Data Coding 101 – Intro to Bash – ep6 (last episode)

This is the last piece of my “Data Coding 101: Introduction to Bash” series, where I introduce the very basics of how to use the command line for data science. If you read all 6 articles – including this one – you will have a good enough base knowledge to start your first data hobby project. Today I’ll show you 4 more command line tools that we frequently use for data analysis:sed, awk, join and date.

And if you haven’t read the previous articles, I recommend starting here:

sed – substitute characters and strings

As we have discussed before, bash handles all your data as text. This means that if you want to clean your data, you should think about the process as you would do it with a text file. sed stands for stream editor” and it’s a very cool tool for modifying text based on common patterns across your whole file.

Let’s see a concrete example. Go back to your flightdelays.csv file! (If you don’t know what’ that is, check out this article and download it!)

head flightdelays.csv

You already know that head will print the first 10 rows of your file to the screen.

data science command line 1 head

As you can see the field separator is ,. It’s not the most useful delimiter, usually, so let’s try to change it to something else. First try to use spaces instead. Here comes sed into play:

head flightdelays.csv |sed 's/,/ /g'

data science command line 2 head sed

Note: In episode 2 I’ve already explained the role of the | (pipe) character. If you are not sure what’s happening, read it first!

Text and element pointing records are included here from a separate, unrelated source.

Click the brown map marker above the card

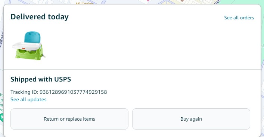182,1
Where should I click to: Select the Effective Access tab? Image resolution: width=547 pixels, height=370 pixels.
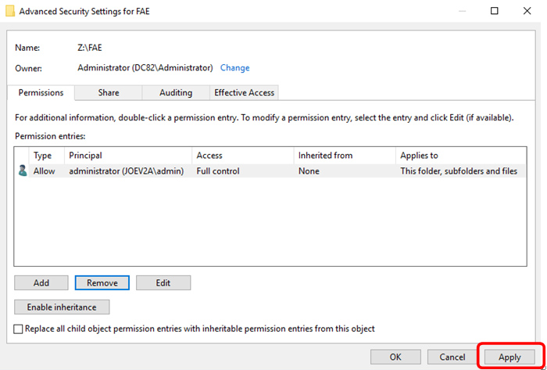click(x=244, y=92)
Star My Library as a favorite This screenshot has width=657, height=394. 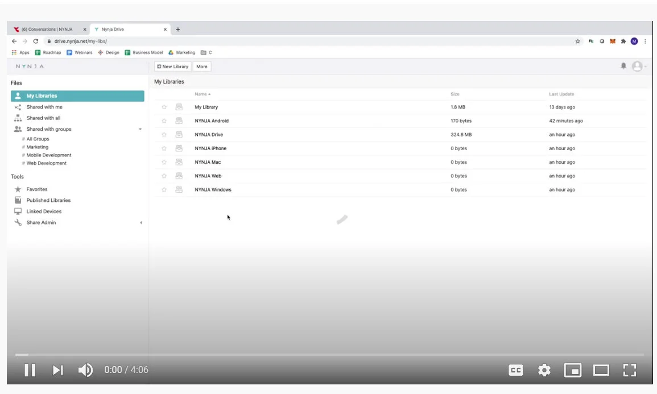point(164,107)

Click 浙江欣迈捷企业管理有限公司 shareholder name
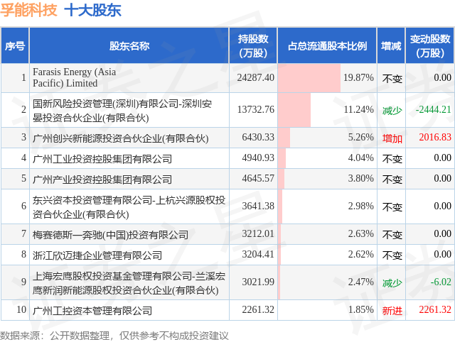pyautogui.click(x=97, y=255)
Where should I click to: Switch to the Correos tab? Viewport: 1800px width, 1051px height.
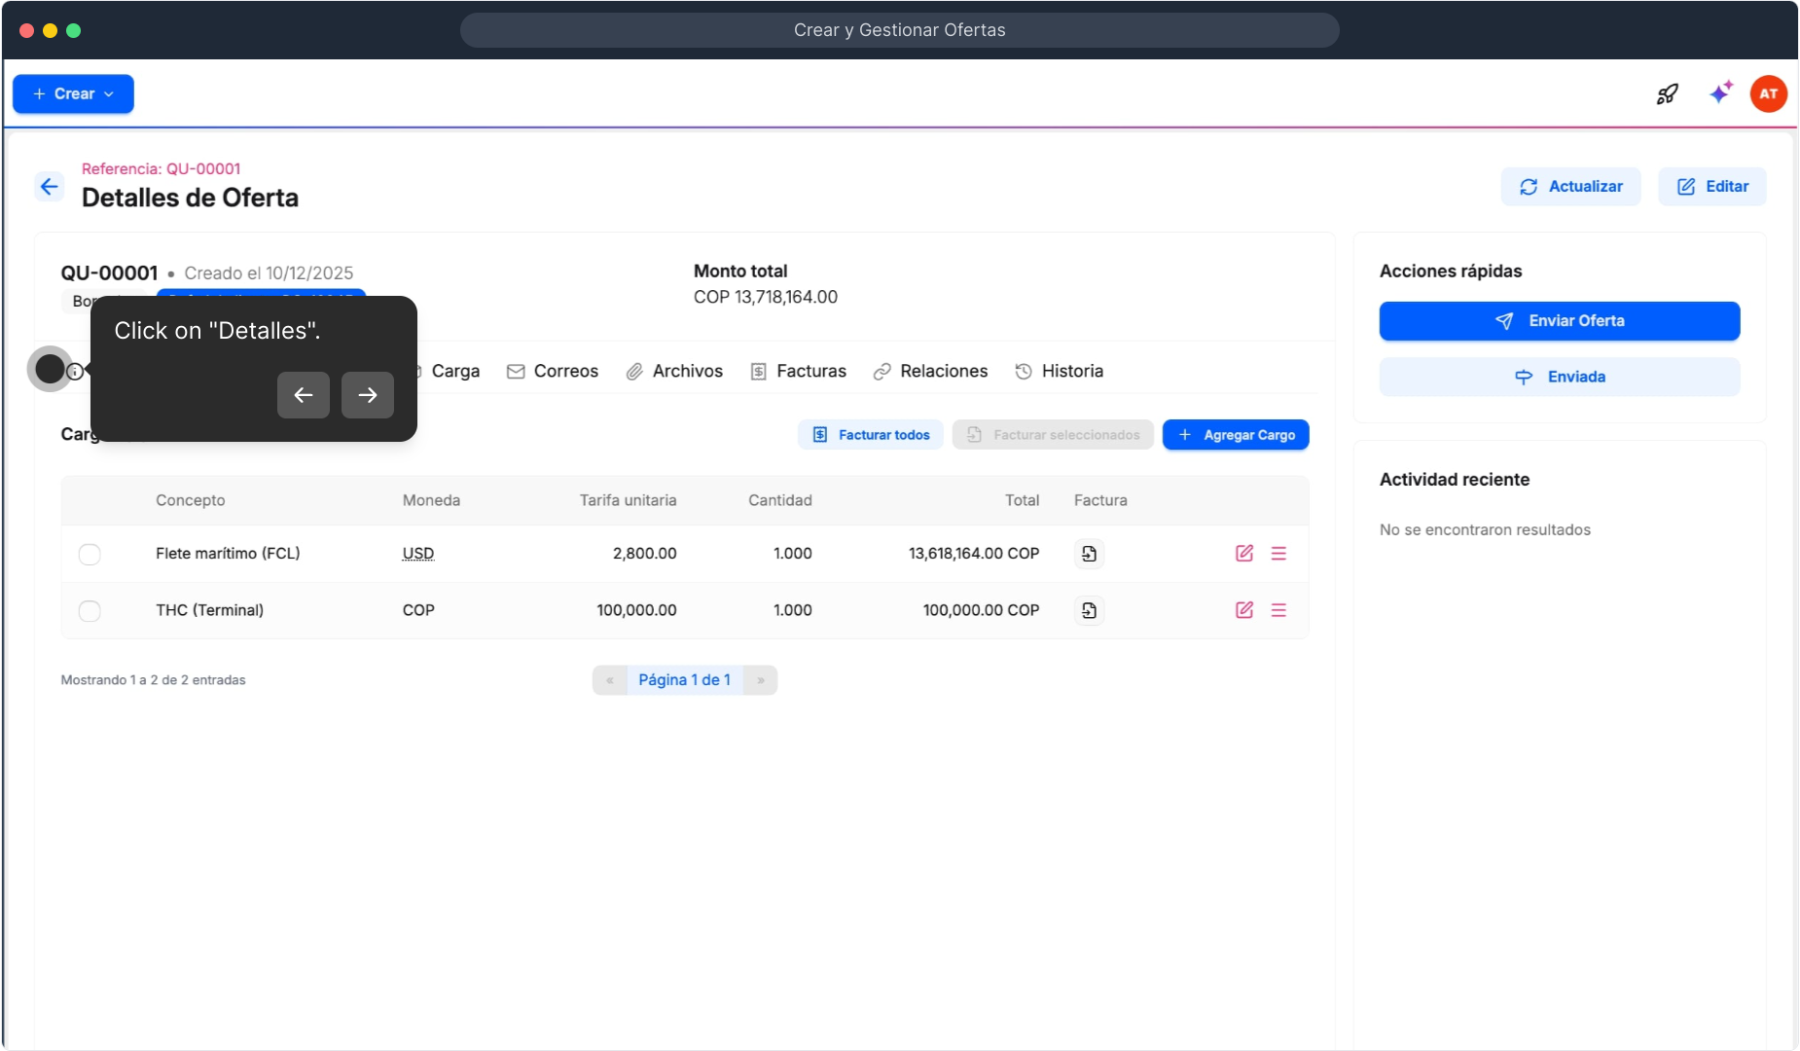click(x=553, y=371)
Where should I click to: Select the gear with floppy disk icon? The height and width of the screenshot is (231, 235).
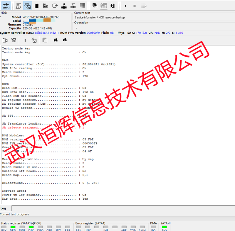tap(27, 6)
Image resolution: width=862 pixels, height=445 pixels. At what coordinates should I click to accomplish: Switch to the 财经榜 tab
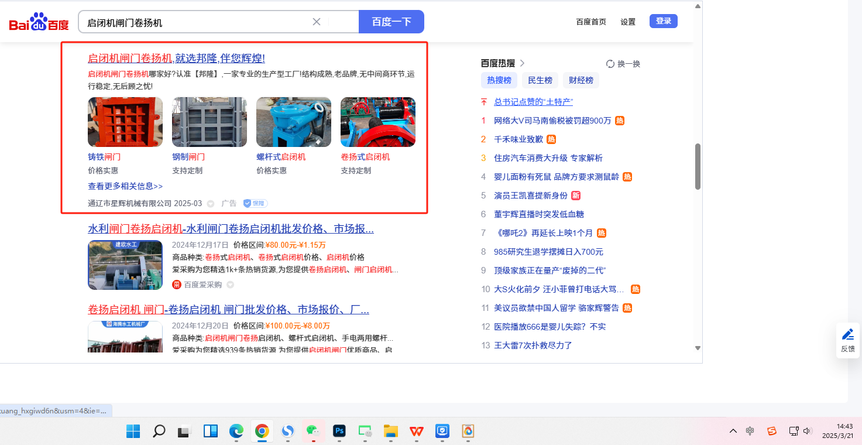581,80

We have printed the first 10 lines, then modified the output with sed! What happens step by step:

sed ‘s/,/ /g’ –» After sed you have to specify what and how would you like to modify in your file. You can do that with an expression between apostrophes. In this case: s refers to “substitute” and it defines that we want to remove something and put something else instead. / is usually just the delimiter between the different parameters of the sed command. , is the character you want to remove, and (the space after the second /) is the character that you want to see instead. And g (for “global“) tells bash that this should happen for every appearance of the , character. (If you don’t add g, sed will change only the first , in each line.) Here’s the same explanation in a picture:

data science command line 3 sed explained

some more cool things with sed

Most people use sed only for substituting characters, but it has so much more potential.

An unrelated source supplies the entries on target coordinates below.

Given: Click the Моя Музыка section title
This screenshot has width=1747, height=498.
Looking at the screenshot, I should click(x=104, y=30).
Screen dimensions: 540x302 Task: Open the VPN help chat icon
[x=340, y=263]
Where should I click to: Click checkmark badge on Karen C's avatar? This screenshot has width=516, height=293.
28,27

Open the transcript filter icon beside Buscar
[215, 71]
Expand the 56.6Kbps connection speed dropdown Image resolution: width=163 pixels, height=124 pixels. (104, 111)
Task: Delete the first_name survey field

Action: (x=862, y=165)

First of all, you can change whole strings. E.g. try this:
head flightdelays.csv |sed 's/SMF/DATA36_TUTORIALS/g'

See? All the SMF strings have been replaced with DATA36_TUTORIALS.

data science command line 4 sed example

Okay, maybe this is not the most useful thing you could do with your file… But you get the point!

One important thing that you have to know about sed is that it works with regular expressions (also known as regexp or regex).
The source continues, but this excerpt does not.